:: Exercise directions ::
Once you reach the line with "Task: Open Installed packages Py icon", transcribe it and every line after it to the end of the records, exactly, but not the pictures.

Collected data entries
········
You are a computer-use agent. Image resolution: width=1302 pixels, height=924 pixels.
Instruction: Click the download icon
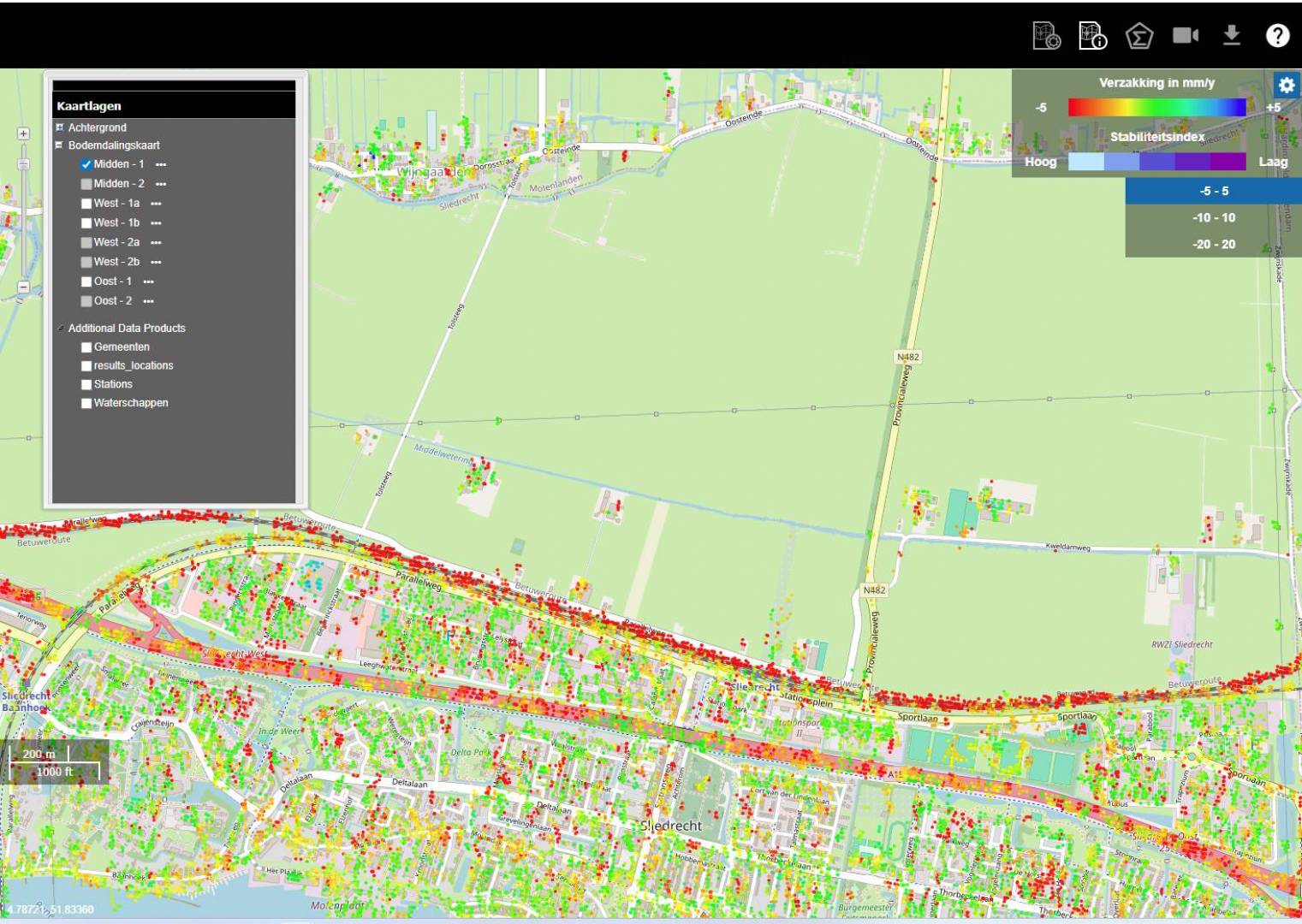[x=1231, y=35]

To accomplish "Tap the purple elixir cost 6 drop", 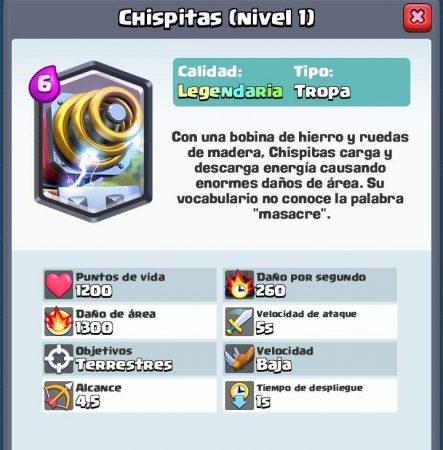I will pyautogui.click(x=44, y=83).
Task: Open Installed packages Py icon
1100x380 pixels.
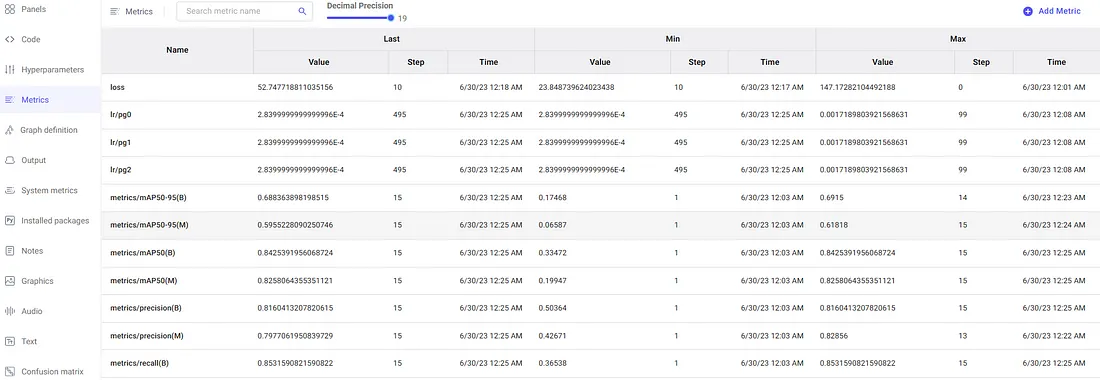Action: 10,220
········
:: Answer to the problem ::
Task: Open Installed packages Py icon
1100x380 pixels.
Action: 10,220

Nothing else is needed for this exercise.